Input for this task >>

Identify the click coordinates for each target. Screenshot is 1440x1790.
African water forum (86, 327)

---

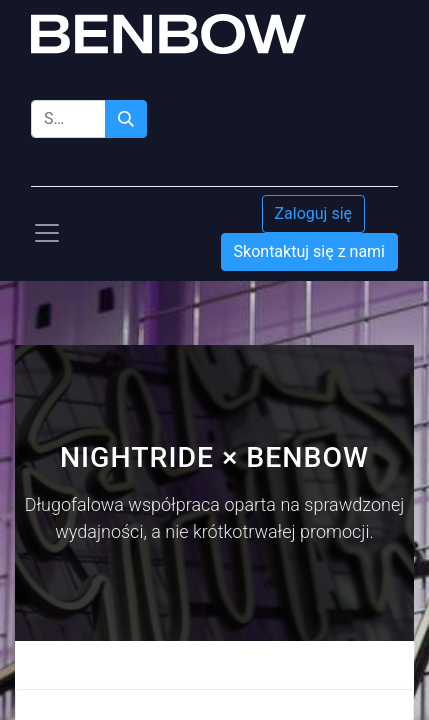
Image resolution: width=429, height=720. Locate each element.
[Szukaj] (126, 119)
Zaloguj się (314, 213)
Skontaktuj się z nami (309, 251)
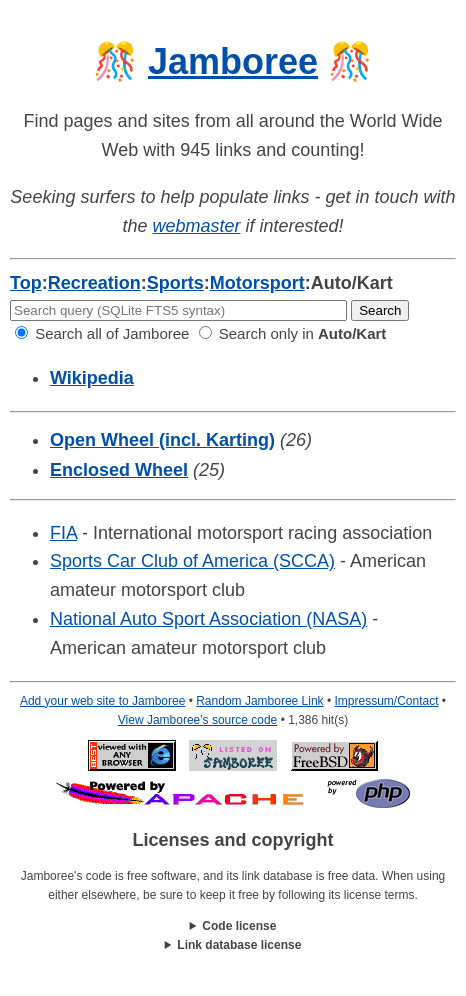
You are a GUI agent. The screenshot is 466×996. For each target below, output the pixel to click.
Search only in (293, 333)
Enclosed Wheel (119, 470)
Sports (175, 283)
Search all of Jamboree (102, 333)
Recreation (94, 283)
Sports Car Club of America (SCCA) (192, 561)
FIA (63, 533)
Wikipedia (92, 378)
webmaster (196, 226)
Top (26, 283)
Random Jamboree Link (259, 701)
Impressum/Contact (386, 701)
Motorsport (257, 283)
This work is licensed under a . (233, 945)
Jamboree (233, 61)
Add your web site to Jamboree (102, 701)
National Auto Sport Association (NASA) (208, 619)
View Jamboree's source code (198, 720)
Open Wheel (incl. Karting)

--

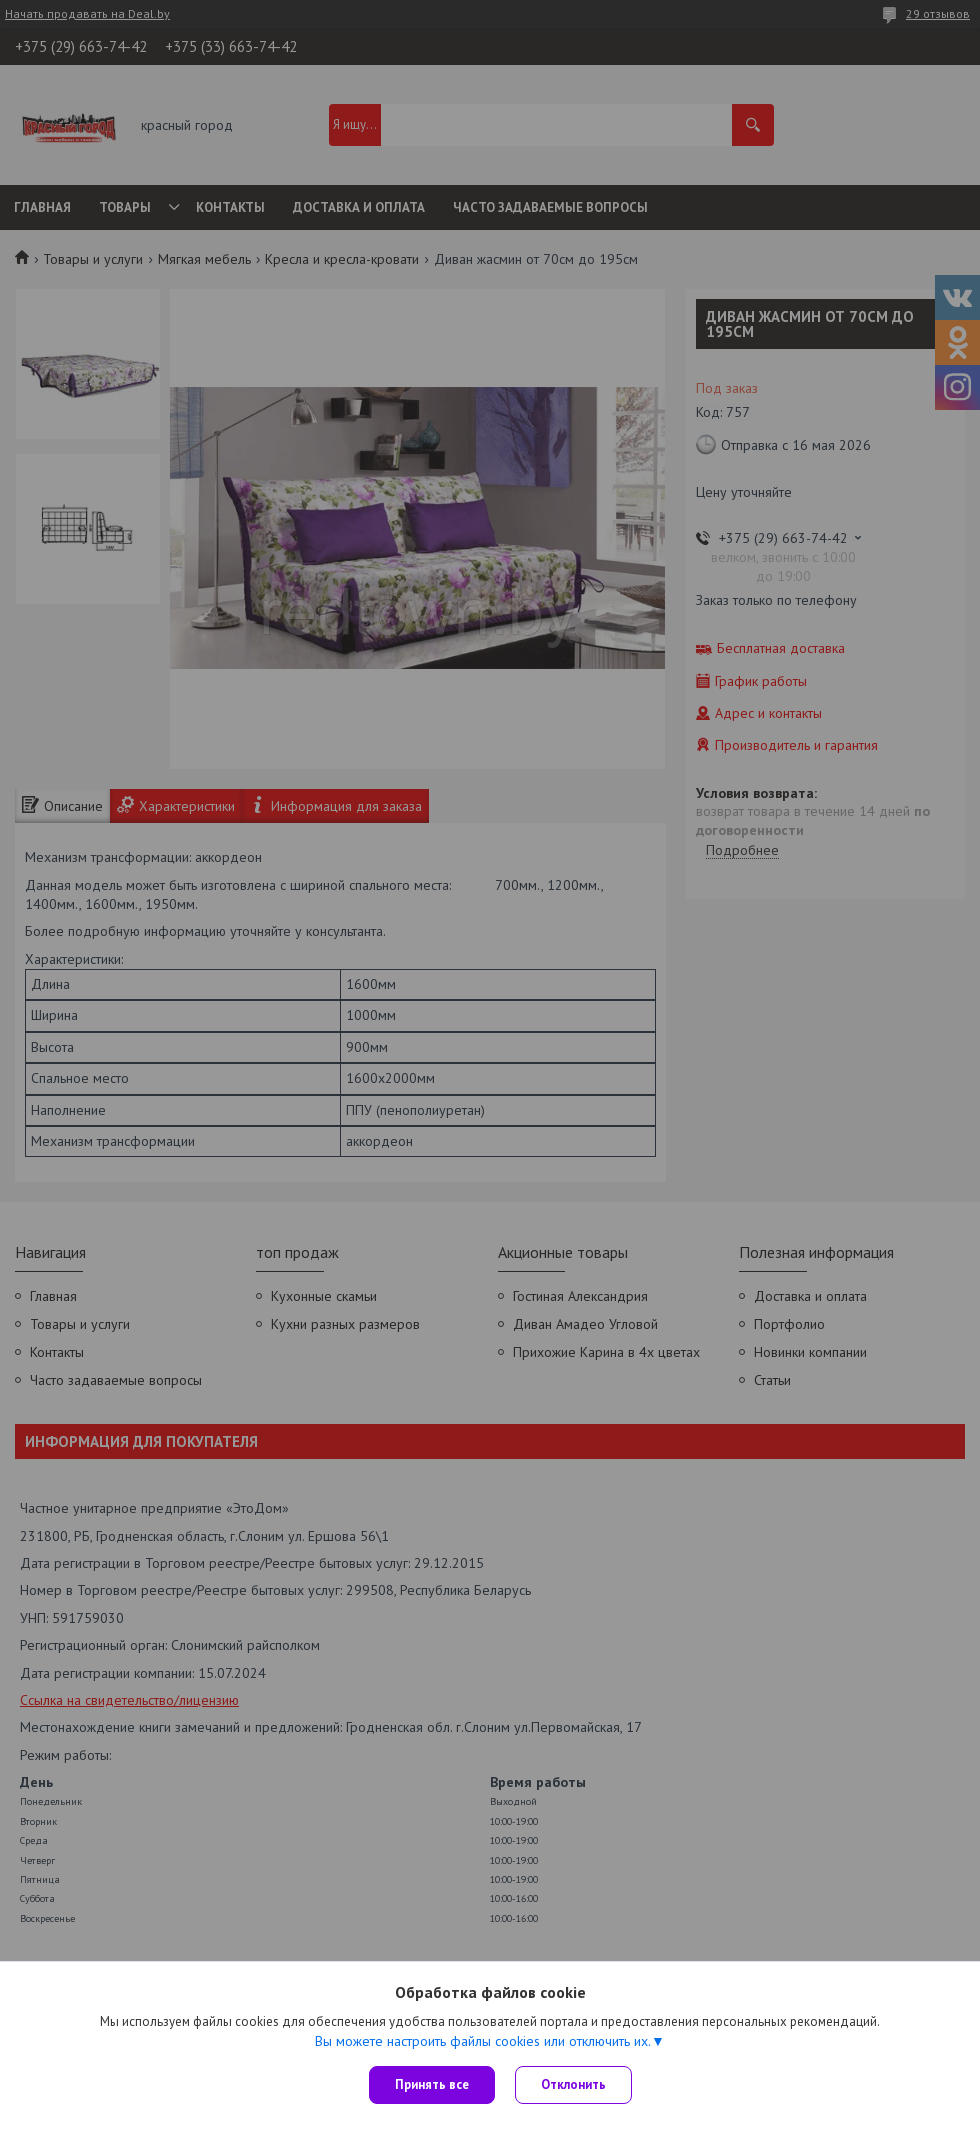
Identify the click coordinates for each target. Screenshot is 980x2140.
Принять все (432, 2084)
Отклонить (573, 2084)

Task to carry out >> Convert the rows between the ones holding "This work is licensed under a . (233, 945)" and "View Jamboree's source code (198, 720)", inclusive, into a Markdown table with the columns No. and Entry, leaving out any blank lines.

Answer to this problem >>
| No. | Entry |
|---|---|
| 1 | This work is licensed under a . (233, 945) |
| 2 | Jamboree (233, 61) |
| 3 | Add your web site to Jamboree (102, 701) |
| 4 | National Auto Sport Association (NASA) (208, 619) |
| 5 | View Jamboree's source code (198, 720) |